Planning an attack route in these games is just as important as lining up the terrorist’s head in the sniper scope. Full Spectrum Warrior, while sharing similar themes, is a different beast altogether.
There are a lot of tactical shooters on the Xbox, most of which bear the Tom Clancy name. Rainbow Six, Ghost Recon and to a lesser extent, Splinter Cell, are all genre-bending games that not only require the player to be a decent shot, but also demand patience and strategy. Planning an attack route in these games is just as important as lining up the terrorist’s head in the sniper scope. Full Spectrum Warrior, while sharing similar themes, is a different beast altogether.
Originally designed as an army training device, Full Spectrum Warrior is certainly a unique take on the strategy-action genre. It’s more real-time-strategy than anything else, even though it doesn’t quite fit that mold, either. Players take control of two teams of four men each, but the catch is that they can’t be controlled directly; the player can only give them commands, as in an RTS title. There is no skill-based shooting in the entire game, aside from occasionally aiming the grenade launcher.
After an extensive, but very useful, training course, the player is off to Zekistan for reasons that don’t really matter.
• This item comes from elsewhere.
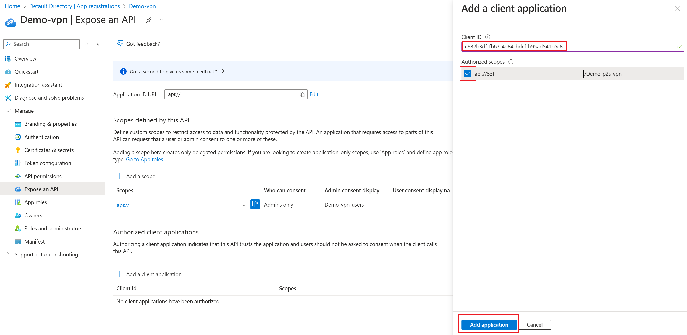
Task: Click the Client ID info icon
Action: [488, 37]
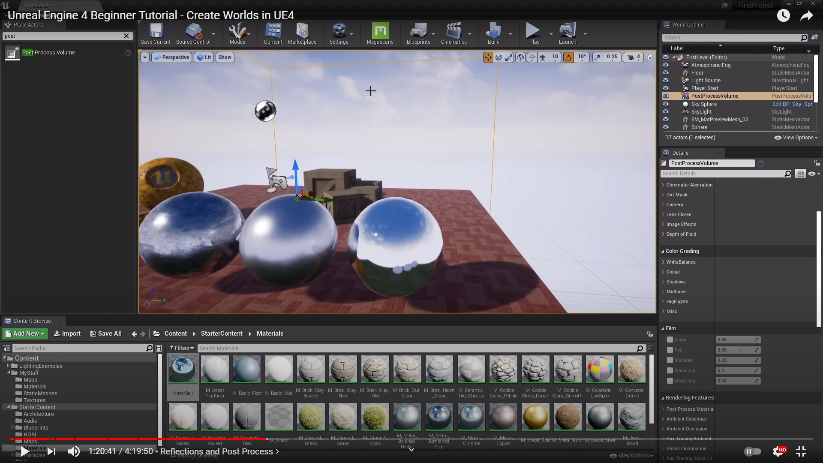Image resolution: width=823 pixels, height=463 pixels.
Task: Select the MirrorBall material thumbnail
Action: [x=183, y=369]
The plot is explained in greater detail in the instruction manual, but very little of it is covered in the actual game, and I expect most players won’t care enough to research it. Each level presents the player with an initial objective, such as rescuing trapped comrades, eliminating a machine gun nest, or disarming missiles, and most add additional objectives during the course of the mission. Just when you think it’s time for some R&R, some Charlie company has gotten into trouble or a tank rolls on in.
Dealing with these tasks is a challenge, but controlling your squads isn’t, thanks to an intuitive control system that allows the player plenty of options for everything from moving to firing. Movement is handled with a cursor, much like real-time-strategy games. You can order your teams to simply rush on over to the selected spot, or have them move cautiously with their guns drawn. This is an important technique, as blindly rushing around corners can lead to casualties, and in this war, a single death means Game Over.
The best way to avoid death is to stay in cover, where the troops are virtually invulnerable. When in cover, shots have no chance of hitting you, with the exception of explosives. Cover can degrade, though, which increases the chance of shots hitting you. Crouching behind a table, for example, will only provide a few seconds of cover, whereas the corner of a building is indestructible. Catching an enemy out of cover usually means a very quick combat. As a result, most real combats begin with one team of your troops behind cover firing at an enemy (or group) that is also behind cover, producing a stalemate.
Unless someone’s cover is destructible, the two opposing teams can fire every last bullet without a chance of hitting, which is where your second team comes in. While Alpha team fires on the enemy, that enemy becomes distracted, allowing Brave team to take up better position, eventually flanking the enemy and shooting him from the side. Those are the basics of combat, although there are a few little rules that make it more complicated.
It is a tad repetitive, and there were quite a few times I felt restricted in the way I could handle certain combats. It often seemed like there was only way the defeat the enemy, without resorting to the use of scarce grenade-launcher rounds. Sometimes I wanted to go around a small building in order to flank my enemy, but the other side of the building was “off mission,” and therefore my troops wouldn't go there. There is generally just one way to go through each mission.
Saving is handled via checkpoints during each mission, which come up a little too frequently. Generally, after each major combat, a save point will pop up. To use them, you need to move both of your teams over to it, and then wait about twenty or twenty-five seconds for your team to report in and save. It just takes too long, especially when you factor in the 30 or 40 seconds spent running over to the save point. A full minute of saving can really pull the player out of an otherwise immersive gaming experience.
Full Spectrum Warrior looks great, aside from the silly slow-motion deaths of your own soldiers. Otherwise, though, the environments and characters all look pretty realistic - even if much of it looks similar. Cars and other objects can be damaged and destroyed, and the frame rate is solid, even with a large group of enemies on screen. Your soldiers are nicely animated for every task from peeking around corners to tossing grenades.
The audio shines here. The sounds of gunfire are convincing, and the voice acting is great. I do wish there were more lines recording for frequent tasks, such as moving. There are only two or three different lines for movement, and there’s a whole lot of moving that needs to be done. Music seems to come and go, but does a nice job of complementing the action (or lack thereof) on screen.
Xbox Live support is a nice touch, but it’s only a two-player cooperative mode. It can be fun, but mostly only with friends. It’s too bad there’s no split-screen co-op mode, as that would have been great fun. The campaign is decently long, though, and there are multiple skill settings to provide at least a little bit of replay.
Bottom Line - Full Spectrum Warrior is a unique entry in the tactical action genre. Fans of the Tom Clancy games should give this one a try, as it offers a similar kind of strategy in a different way. It’s basically a real-time-strategy game, but it handles the genre unlike any other game before it. Slightly repetitive combat and linear level design keeps the game from earning must-have status, but gamers with even a slight interest in strategy titles and a yearning for something new should give it a rent.